どういうことだ。あのサイボーグ並の力はなんだ?俺たちのような旧文明の人間は身体を改造することができない。機械を埋め込んだりしようにも、ナノマシンがたちどころに生身の肉体を修復してしまうからだ。にも関わらず、サリーは生身の身体でウォーリーの頑強な身体を捻り潰そうとしている。

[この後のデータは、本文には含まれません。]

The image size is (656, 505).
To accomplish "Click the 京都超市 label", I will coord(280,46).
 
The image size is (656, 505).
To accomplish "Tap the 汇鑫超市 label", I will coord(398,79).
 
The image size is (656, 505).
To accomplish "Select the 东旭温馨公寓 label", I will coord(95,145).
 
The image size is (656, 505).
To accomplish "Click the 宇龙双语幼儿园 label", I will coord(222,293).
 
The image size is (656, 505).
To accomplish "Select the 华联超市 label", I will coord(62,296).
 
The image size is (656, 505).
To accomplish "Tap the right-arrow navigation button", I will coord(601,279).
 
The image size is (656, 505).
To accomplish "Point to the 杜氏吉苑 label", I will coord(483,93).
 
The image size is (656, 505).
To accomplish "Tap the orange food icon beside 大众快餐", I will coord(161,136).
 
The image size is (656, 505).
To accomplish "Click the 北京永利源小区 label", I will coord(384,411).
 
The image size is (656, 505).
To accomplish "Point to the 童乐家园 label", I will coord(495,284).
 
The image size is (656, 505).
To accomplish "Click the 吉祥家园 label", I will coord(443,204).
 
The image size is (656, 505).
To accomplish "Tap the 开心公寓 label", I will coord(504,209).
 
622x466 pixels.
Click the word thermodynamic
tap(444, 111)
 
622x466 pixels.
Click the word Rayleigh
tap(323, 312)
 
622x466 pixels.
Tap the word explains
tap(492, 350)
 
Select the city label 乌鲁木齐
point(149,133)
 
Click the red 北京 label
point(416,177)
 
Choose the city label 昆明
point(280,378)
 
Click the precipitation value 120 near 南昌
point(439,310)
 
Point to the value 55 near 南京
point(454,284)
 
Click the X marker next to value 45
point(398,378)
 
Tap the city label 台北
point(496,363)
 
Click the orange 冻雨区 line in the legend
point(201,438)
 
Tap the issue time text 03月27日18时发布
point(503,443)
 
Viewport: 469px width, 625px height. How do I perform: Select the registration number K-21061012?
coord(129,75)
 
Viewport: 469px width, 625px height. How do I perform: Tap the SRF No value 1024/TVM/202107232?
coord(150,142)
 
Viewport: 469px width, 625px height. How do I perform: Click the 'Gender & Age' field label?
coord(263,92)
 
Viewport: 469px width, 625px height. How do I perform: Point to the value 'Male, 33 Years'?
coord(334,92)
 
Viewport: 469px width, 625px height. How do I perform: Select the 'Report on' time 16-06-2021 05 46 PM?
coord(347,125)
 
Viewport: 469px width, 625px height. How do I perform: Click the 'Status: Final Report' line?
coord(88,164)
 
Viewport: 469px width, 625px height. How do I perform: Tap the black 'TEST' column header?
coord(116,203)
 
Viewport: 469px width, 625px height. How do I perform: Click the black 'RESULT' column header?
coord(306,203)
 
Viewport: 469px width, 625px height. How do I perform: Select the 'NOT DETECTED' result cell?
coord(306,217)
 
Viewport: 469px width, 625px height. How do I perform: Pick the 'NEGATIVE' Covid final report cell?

「この部屋には、無数のセンサーや監視カメラが設置してあるわ。このロボットがいたことは、最初からわかっていたのよ。」


「アダダダダダダダダ・・・ホントに痛いデス!悪いのは我ではなくて、おちんちんなのデス!お仕置きするならおちんちんにお願いしマス!」


「そして、私は本当に・・・本当に無数の地獄を、戦場をくぐり抜けて来たのよ。人間の限界を超えられるほどのね。」


サリーがウォーリーの肩を掴んだまま立ち上がり、大きな窓に向かって投げ飛ばす。信じがたいことに、身長2メートルを超し、体重も100kg近いはずのウォーリーが地面と平行に10メートル以上の距離を飛んでいき、窓をぶち破ってビルの外に落ちていった。ここは80階ほどだったか?この高さから落ちたら、さすがのウォーリーも無事では済むまい。


「なッ・・・ウォーリー!嘘だろ!」


部屋に外の風が強く吹き込み、サリーの黒髪を激しくなびかせる。俺は割れた窓に駆け寄って、窓の外を見た。地面はどこまでも遠く、はるか彼方に地上の町が広がっている。


「・・・ウォーリー・・・。」


すぐに背後から強い力で室内に引き倒され、サリーが俺の身体を片足で踏みつけた。女性らしい華奢な身体からは想像できない、ものすごい力だった。


「悪いけど、ナノマシン持ちの人間を気絶させるのは大変なの。だから一度、頭を粉砕させてもらうわね。また後でお話しましょう。」


サリーが右手を大きく振りかぶった。どういう仕組みか分からないが、あの怪力で殴られたら俺の頭なんて熟れたトマトみたいに潰れてしまうだろう。だがその時、俺を踏みつけているサリーを下から観察することで、素晴らしいことに気がついた。


「・・・ビシッとしたスーツだけど、結構かわいい感じのパンツなんだ。これはウォーリーの冥土の土産にぴったりな」


拳が振り下ろされ、そこで俺の意識は途切れた。